◆ Exercise brief: Return the lines beginning at the one that contains "Screen dimensions: 741x452" and running to the end of the records, exactly and with nothing else. Omit pictures.

◆ Data for review:
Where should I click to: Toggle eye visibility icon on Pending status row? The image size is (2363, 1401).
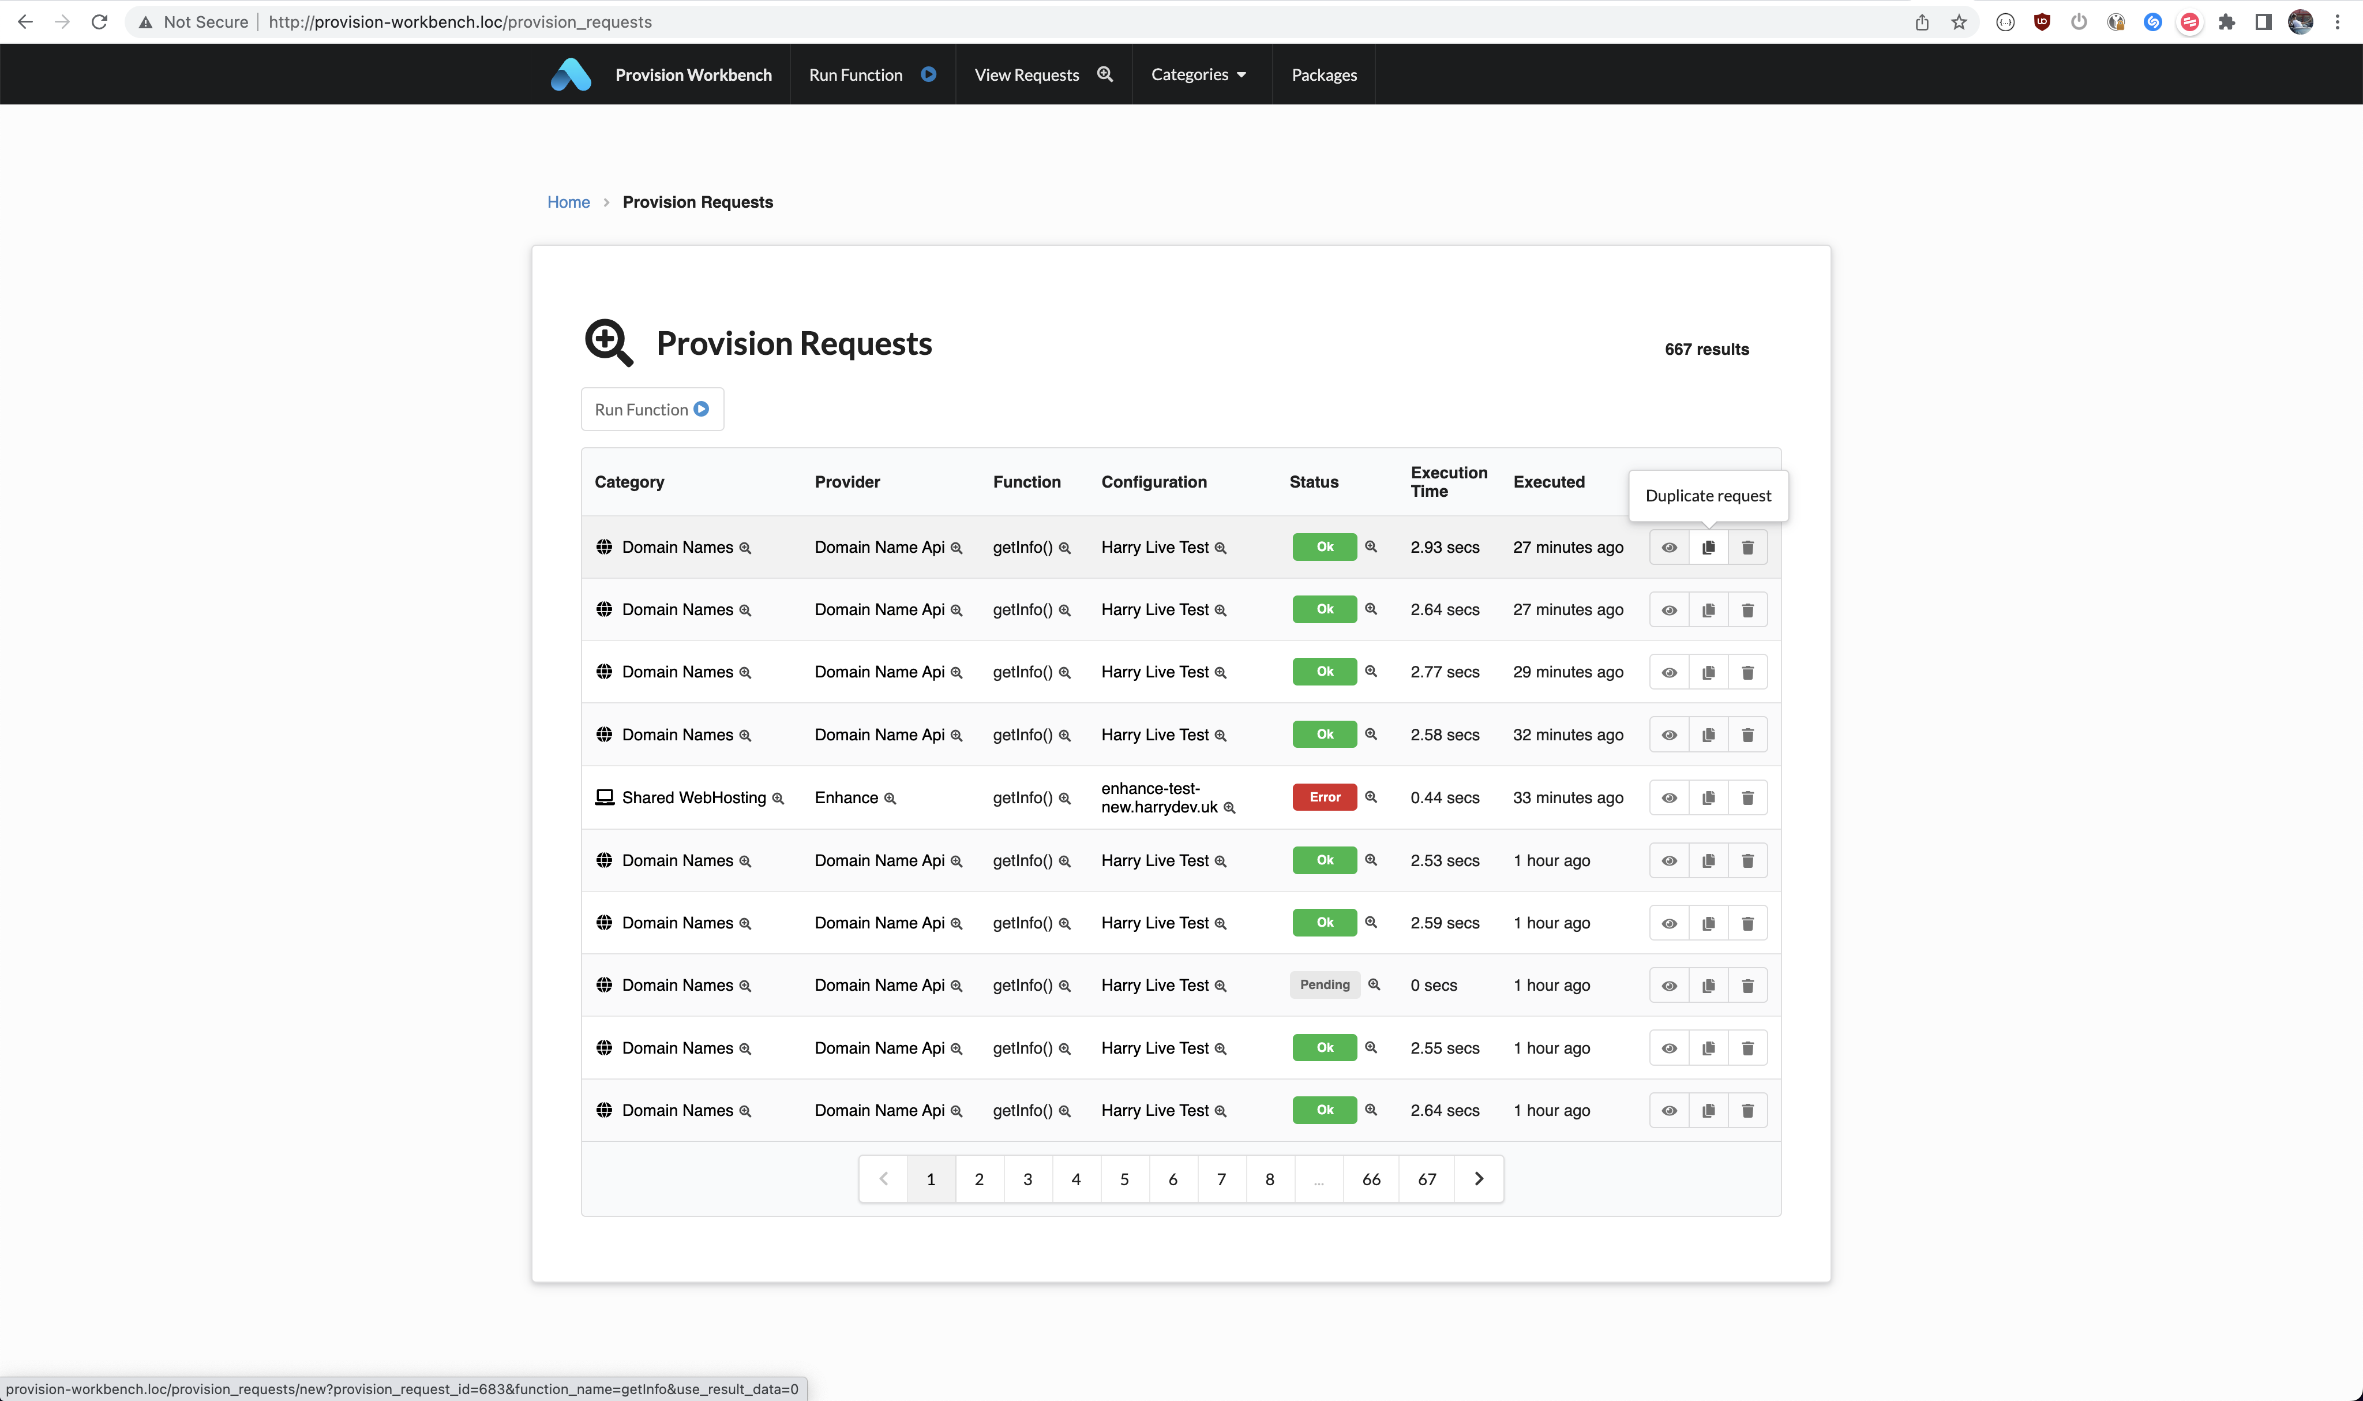point(1669,984)
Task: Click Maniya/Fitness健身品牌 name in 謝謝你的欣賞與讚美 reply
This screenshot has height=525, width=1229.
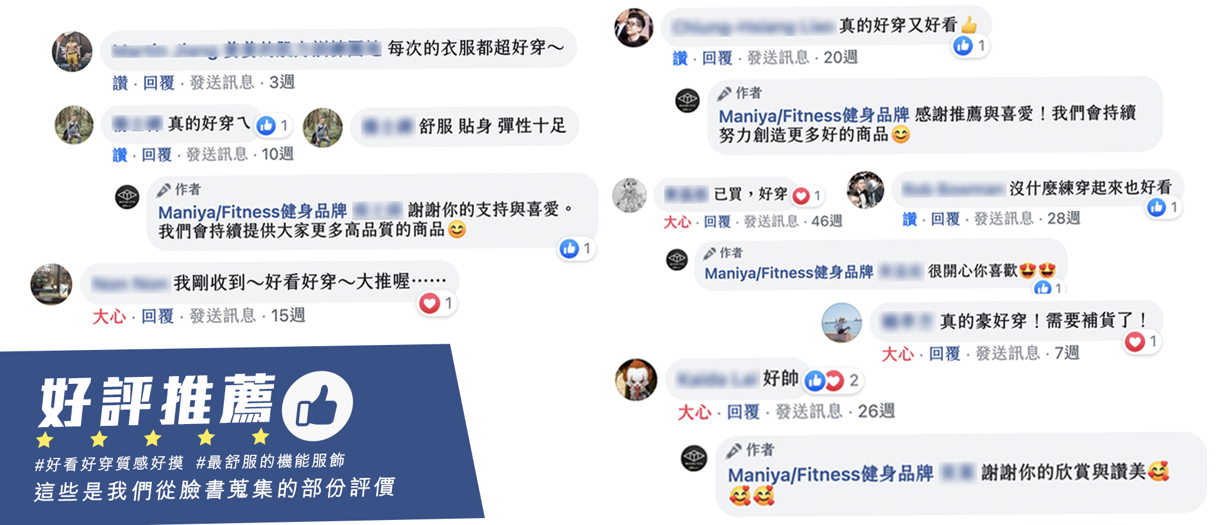Action: click(x=831, y=474)
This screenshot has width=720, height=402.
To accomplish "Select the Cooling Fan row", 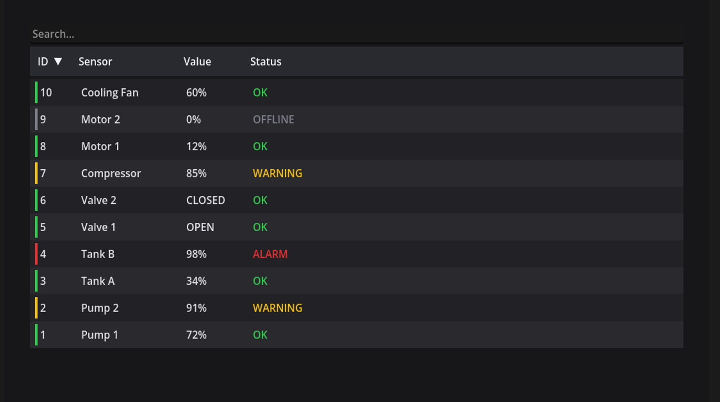I will click(357, 92).
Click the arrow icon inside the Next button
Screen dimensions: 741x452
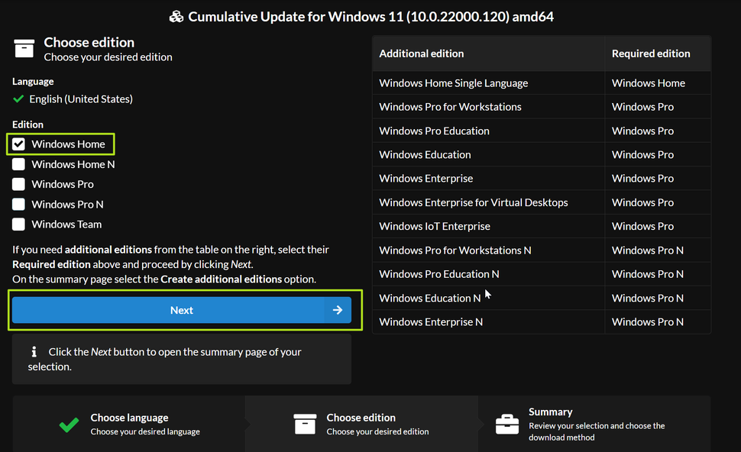point(337,310)
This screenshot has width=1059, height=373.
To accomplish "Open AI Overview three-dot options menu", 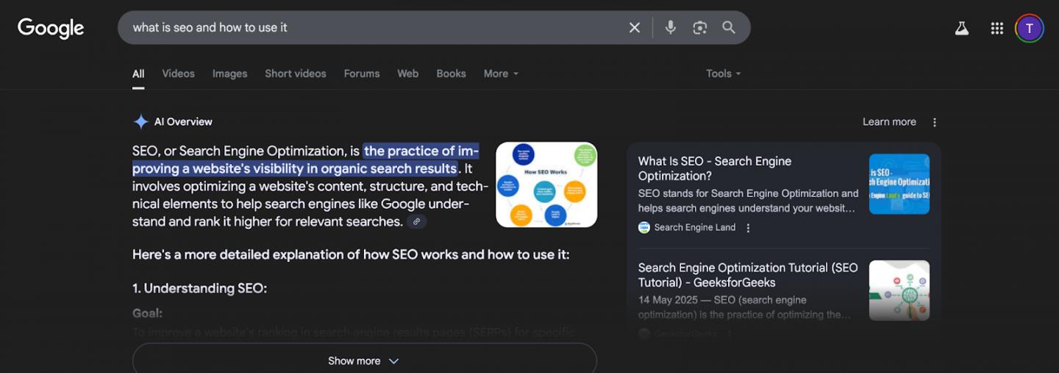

◆ Response to the exercise:
Screen dimensions: 741x452
point(337,310)
This screenshot has width=1059, height=373.
To accomplish "Open AI Overview three-dot options menu", 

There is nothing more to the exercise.